- **Material for this exercise**

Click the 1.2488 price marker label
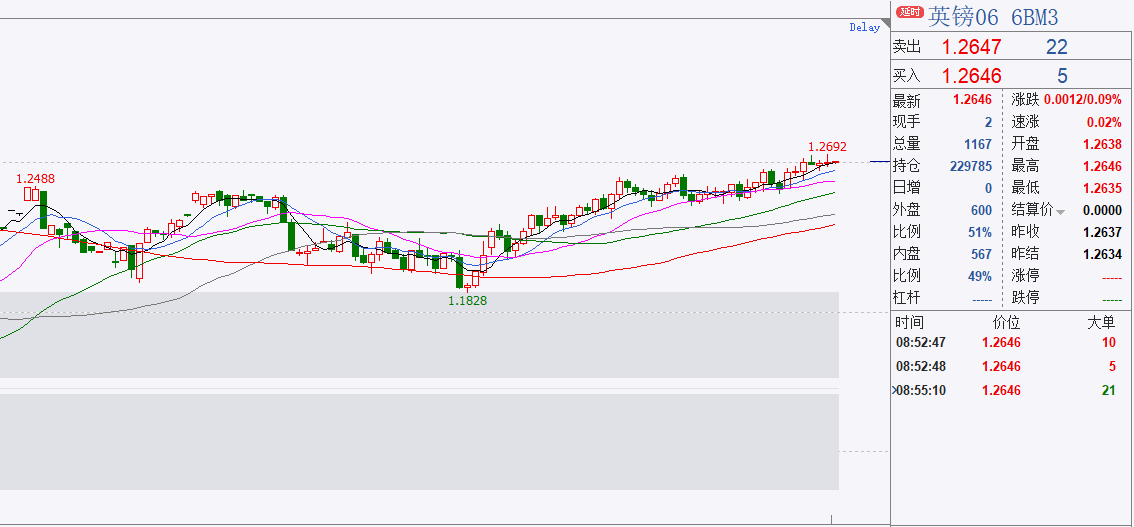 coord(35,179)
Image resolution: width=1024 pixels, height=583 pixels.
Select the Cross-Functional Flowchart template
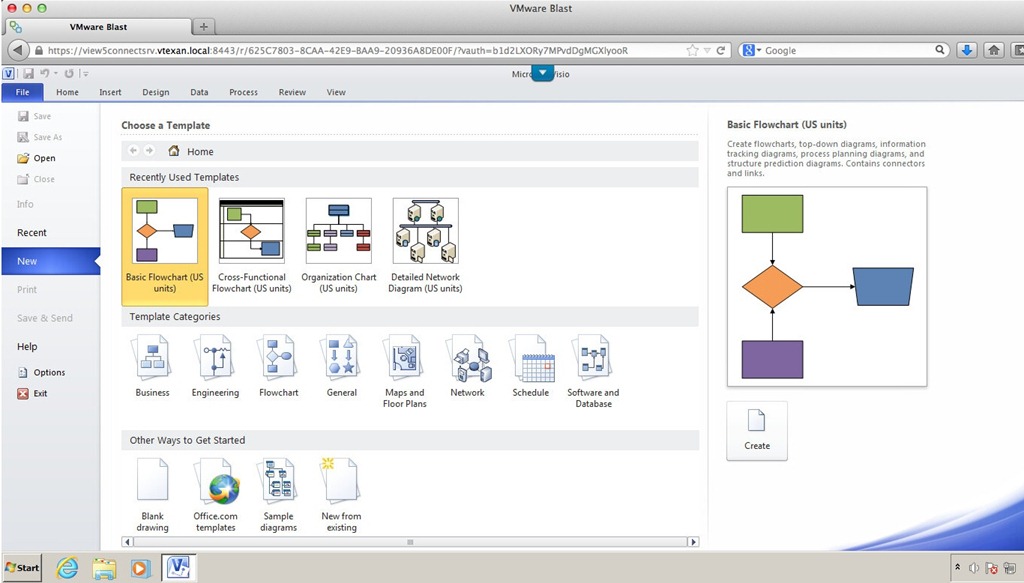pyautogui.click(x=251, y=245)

---

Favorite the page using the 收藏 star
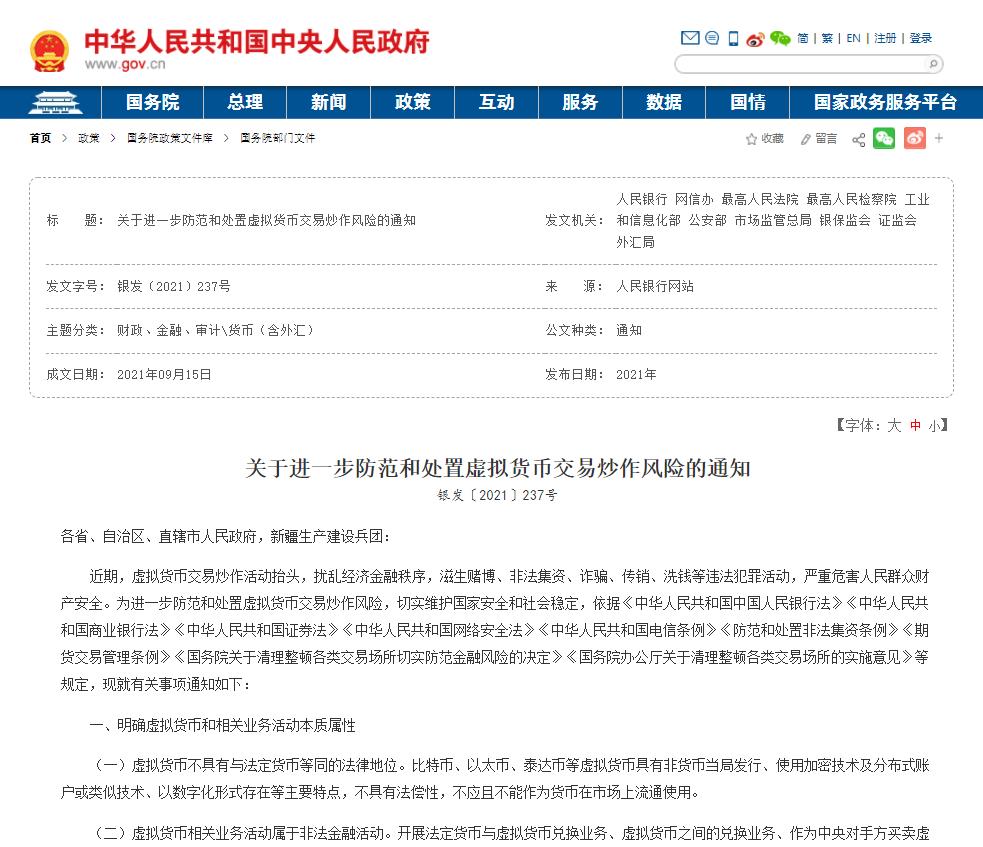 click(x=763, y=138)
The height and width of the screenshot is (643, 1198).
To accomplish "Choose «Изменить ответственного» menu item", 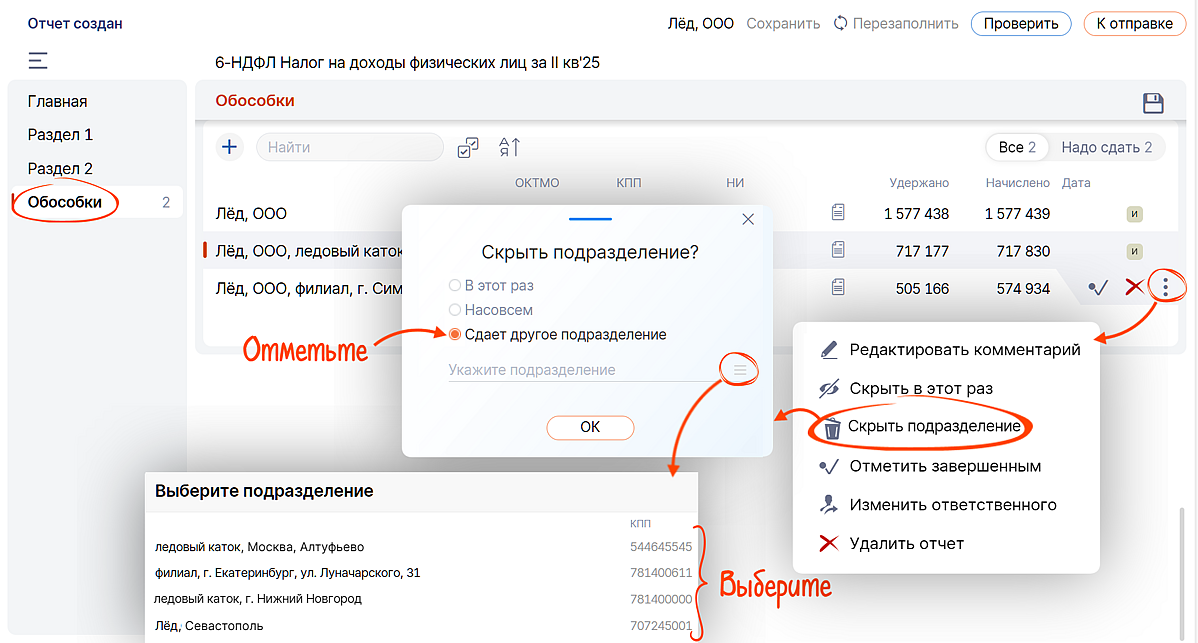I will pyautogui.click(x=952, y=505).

- **Exercise objective**
If a line in the records above holds the string "height", copy it out.

- **Answer section**
Image resolution: width=1024 pixels, height=583 pixels.
The height and width of the screenshot is (643, 1198).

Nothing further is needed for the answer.